WHAT THE TASK REQUIRES >> Scan the data, and whenever a line contains "sewkis", copy it.

(Stored data)
.....
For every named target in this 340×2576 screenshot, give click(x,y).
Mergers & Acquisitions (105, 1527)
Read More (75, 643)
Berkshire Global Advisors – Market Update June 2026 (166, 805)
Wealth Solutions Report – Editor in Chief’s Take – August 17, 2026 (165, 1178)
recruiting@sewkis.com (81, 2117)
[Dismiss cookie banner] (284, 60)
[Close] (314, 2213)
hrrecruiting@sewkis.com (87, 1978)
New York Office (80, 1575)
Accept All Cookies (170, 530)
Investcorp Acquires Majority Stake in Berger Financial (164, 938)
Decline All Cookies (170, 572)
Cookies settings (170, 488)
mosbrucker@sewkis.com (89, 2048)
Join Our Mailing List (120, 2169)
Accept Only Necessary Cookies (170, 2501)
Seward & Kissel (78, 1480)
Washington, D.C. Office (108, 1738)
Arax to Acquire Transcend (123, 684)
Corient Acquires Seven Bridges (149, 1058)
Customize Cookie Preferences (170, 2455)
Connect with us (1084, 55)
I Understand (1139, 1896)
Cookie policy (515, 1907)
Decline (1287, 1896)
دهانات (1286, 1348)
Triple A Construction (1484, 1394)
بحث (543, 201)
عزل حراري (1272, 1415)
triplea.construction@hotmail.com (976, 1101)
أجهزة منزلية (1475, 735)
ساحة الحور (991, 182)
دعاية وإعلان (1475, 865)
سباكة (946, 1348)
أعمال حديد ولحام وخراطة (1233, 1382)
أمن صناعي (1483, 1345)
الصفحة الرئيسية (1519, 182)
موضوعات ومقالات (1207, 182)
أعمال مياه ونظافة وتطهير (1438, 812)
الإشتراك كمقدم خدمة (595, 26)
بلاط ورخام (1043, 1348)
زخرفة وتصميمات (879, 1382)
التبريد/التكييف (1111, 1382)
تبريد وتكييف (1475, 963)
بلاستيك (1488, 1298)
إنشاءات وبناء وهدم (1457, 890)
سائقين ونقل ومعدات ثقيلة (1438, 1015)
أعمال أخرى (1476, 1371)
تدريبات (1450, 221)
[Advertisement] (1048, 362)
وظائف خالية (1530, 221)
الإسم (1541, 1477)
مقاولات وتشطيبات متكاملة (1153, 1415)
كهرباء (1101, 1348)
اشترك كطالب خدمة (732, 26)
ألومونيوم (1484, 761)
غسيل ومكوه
.....
RESULT OF THIS EXERCISE >>
recruiting@sewkis.com (81, 2117)
hrrecruiting@sewkis.com (87, 1978)
mosbrucker@sewkis.com (89, 2048)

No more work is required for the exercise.